La décision a été rendue le 24 août et, rapidement, le SEHY a rappelé la conseillère qui était toujours en poste et a affiché le deuxième poste puisque la conseillère avait démissionné le 1er avril, avise M. Bédard.

En novembre, le syndicat avait décidé d'abolir les deux postes à la fin de la convention collective, le 31 juillet. Maintenant que cette convention collective entre le SEHY et ses employés - deux conseillers syndicaux et trois secrétaires dont l'une est en retraite progressive - est échue, SEHY ira à nouveau à la rencontre de ses membres.

«On va aller revoir nos membres en assemblée de délégués, puis en assemblée générale pour voir quel est le mandat pour la négociation de la convention collective avec nos employés. [...] Nos membres nous ont donné un mandat clair en mai d'aller à la journée d'arbitrage, ce qu'on a fait. Je pense que nos membres souhaitaient l'abolition des postes, sinon on nous aurait dit de donner raison aux employés.»

La convention collective continue de s'appliquer jusqu'à la signature de la prochaine.

Griefs et plaintes

Rappelons que le SEHY avait été sous les projecteurs du Syndicat des employées et employés de syndicats et organismes collectifs du Québec (SEESOCQ) ce printemps. Plus d'une vingtaine de membres du SEESOCQ avaient manifesté devant les locaux du SEHY.

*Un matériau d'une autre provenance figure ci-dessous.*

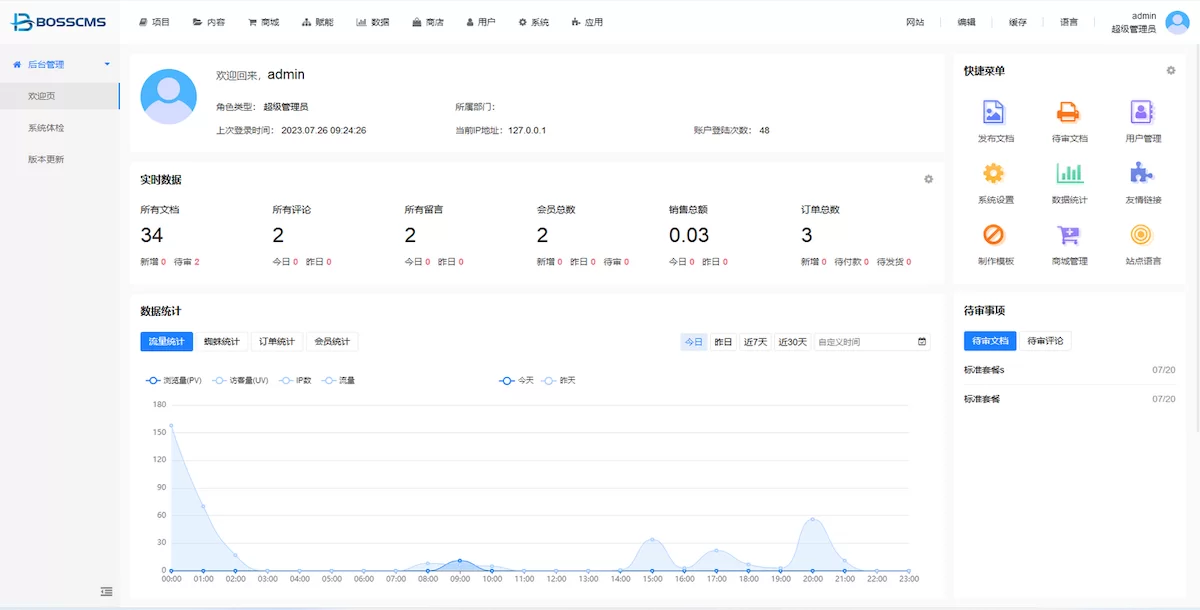Click the 实时数据 settings gear icon

(x=928, y=180)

Le SEESOCQ avait critiqué de façon virulente les pratiques de l'exécutif du SEHY quant au traitement réservé à ses employés. Plusieurs griefs et plaintes ont été déposés contre le syndicat en avril dernier.

Harcèlement psychologique, intimidation, contrôle et espionnage sur les lieux de travail, les accusations étaient nombreuses. M. Bédard avait rétorqué que le syndicat-employeur qu'il représente prenait grand soin de ses employés.

«Malgré cette victoire, les différends avec l'employeur sont loin d'être réglés, écrit-on dans un communiqué du SEESOCQ. Après les articles déjà parus, la manifestation devant ses bureaux, la négociation du renouvellement de la convention échue depuis le 31 juillet s'annonce des plus difficiles. Il est aisé de prévoir qu'il y sera question du maintien de ces postes. Il s'agit donc d'un dossier à suivre.»